__Stored data__

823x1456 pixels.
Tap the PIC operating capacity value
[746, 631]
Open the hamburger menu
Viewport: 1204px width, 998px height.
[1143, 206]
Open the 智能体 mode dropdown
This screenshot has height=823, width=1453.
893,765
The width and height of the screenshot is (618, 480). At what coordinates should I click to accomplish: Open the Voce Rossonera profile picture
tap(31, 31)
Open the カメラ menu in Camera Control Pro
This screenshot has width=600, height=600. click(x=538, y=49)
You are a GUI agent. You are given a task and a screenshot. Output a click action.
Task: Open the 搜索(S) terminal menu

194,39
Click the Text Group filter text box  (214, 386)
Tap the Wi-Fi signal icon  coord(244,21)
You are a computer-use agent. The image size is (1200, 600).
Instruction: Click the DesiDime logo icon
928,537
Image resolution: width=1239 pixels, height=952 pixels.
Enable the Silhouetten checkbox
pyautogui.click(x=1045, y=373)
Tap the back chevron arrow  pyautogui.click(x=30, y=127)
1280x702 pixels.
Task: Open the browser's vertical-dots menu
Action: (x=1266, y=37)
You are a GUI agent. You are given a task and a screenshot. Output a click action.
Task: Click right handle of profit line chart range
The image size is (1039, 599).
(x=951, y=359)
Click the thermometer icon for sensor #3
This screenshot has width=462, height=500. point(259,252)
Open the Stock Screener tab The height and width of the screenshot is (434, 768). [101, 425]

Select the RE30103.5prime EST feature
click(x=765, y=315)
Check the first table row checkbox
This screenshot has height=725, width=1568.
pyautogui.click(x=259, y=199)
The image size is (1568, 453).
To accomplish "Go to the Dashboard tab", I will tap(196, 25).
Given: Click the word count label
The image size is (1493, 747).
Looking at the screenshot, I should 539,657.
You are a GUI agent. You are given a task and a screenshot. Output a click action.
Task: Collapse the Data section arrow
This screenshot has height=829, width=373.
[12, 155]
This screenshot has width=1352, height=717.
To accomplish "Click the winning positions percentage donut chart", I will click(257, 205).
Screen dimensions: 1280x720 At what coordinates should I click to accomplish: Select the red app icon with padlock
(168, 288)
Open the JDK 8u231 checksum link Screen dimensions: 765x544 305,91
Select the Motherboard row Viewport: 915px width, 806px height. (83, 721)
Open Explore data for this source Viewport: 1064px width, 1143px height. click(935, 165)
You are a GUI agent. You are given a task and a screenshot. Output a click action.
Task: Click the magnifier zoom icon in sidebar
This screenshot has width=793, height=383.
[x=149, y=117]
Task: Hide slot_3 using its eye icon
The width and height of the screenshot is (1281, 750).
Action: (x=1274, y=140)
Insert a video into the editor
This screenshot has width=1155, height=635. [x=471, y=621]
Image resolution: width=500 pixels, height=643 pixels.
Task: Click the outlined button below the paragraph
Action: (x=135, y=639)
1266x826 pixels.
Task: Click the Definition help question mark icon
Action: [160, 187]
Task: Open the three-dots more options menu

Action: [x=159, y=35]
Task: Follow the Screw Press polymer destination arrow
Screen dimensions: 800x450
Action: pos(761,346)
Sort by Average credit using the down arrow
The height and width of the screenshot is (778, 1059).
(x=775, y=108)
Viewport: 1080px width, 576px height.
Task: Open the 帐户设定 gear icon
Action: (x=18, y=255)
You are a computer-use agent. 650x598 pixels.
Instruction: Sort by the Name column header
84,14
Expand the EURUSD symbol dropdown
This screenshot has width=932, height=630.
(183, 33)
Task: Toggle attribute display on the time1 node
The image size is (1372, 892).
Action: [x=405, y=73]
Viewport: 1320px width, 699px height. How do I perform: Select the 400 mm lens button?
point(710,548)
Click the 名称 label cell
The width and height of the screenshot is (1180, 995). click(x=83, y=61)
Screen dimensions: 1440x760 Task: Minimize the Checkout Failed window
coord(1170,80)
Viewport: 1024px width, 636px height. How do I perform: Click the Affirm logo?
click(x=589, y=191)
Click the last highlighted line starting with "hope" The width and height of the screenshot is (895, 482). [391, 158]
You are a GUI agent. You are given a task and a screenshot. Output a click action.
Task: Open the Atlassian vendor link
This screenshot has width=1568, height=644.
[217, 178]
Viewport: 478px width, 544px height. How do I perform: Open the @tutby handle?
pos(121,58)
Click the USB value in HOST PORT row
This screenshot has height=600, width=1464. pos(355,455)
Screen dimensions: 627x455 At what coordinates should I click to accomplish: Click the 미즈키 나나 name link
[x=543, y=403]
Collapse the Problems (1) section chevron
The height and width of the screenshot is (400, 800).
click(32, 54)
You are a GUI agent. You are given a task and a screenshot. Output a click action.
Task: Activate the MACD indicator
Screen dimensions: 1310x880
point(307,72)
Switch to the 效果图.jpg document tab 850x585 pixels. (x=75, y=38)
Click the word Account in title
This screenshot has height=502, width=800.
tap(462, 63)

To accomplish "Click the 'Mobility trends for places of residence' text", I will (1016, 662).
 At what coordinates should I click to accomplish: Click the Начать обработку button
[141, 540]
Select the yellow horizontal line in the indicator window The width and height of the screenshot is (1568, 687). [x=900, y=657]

__Problem to solve__
Identify the lines in the entries above that contain "computer", then copy them out.

__Output for this task__
You are a computer-use agent. The image size is (1200, 600).
You are a computer-use agent. 650x598 pixels.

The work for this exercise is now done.